_EXERCISE DETAILS_. Resume the blog post below about Jon Corzine and the corporate-funded dropout campaign in New Jersey, writing on from its last sentence.

"A child's learning is the function more of the characteristics of his classmates than those of the teacher." James Coleman, 1972

Wednesday, October 29, 2008

New Jersey's Corzine Offers Free Ads to Corporations

In a state that is so broke that it can't hire immigrants to pick up the massive garbage collected along its highways or fix the potholes that could swallow an SUV (a small one), Jon Corzine (D) is looking for ways to do something for nothing. As is often the case in the political world, he has hit upon the opposite result, doing nothing for something--and the something is a new PR campaign for the state's largest corporations.

Corzine announced yesterday that his corporate chums, whose companies have been involved in the attempted hijacking of the State's high school curriculum, are giving, hold on now, $150,000 to fight the dropout problem in New Jersey. From the NYTimes:
The New Jersey campaign, which is expected to cost about $150,000, will be financed entirely by donations and grants from a cross-section of foundations, businesses and civic groups. Verizon gave $35,000; other supporters include P.S.E.&G., Horizon Blue Cross Blue Shield, State Farm Insurance, Prudential and the New Jersey Chamber of Commerce.

_INFORMATION PROVIDED_.

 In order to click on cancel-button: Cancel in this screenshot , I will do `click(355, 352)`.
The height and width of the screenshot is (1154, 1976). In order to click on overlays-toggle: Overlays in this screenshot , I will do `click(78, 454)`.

_RESPONSE BOX_.
Never mind that Verizon alone, for instance, has a national advertising budget of $950,000,000. Even with all that, however, they could not buy what Corzine has handed them for free--the image of a company determined to save the poor urban child from a life of crime and poverty. And never mind, by the way, that these same companies, under the Chamber's banner and the phony research supplied by Achieve, Inc., were at the forefront of an attempt to ditch New Jersey's alternate assessment for high school students who failed the high school exit exam. Which, by the way, is the primary reason that New Jersey's dropout rate is one of the lowest in the nation.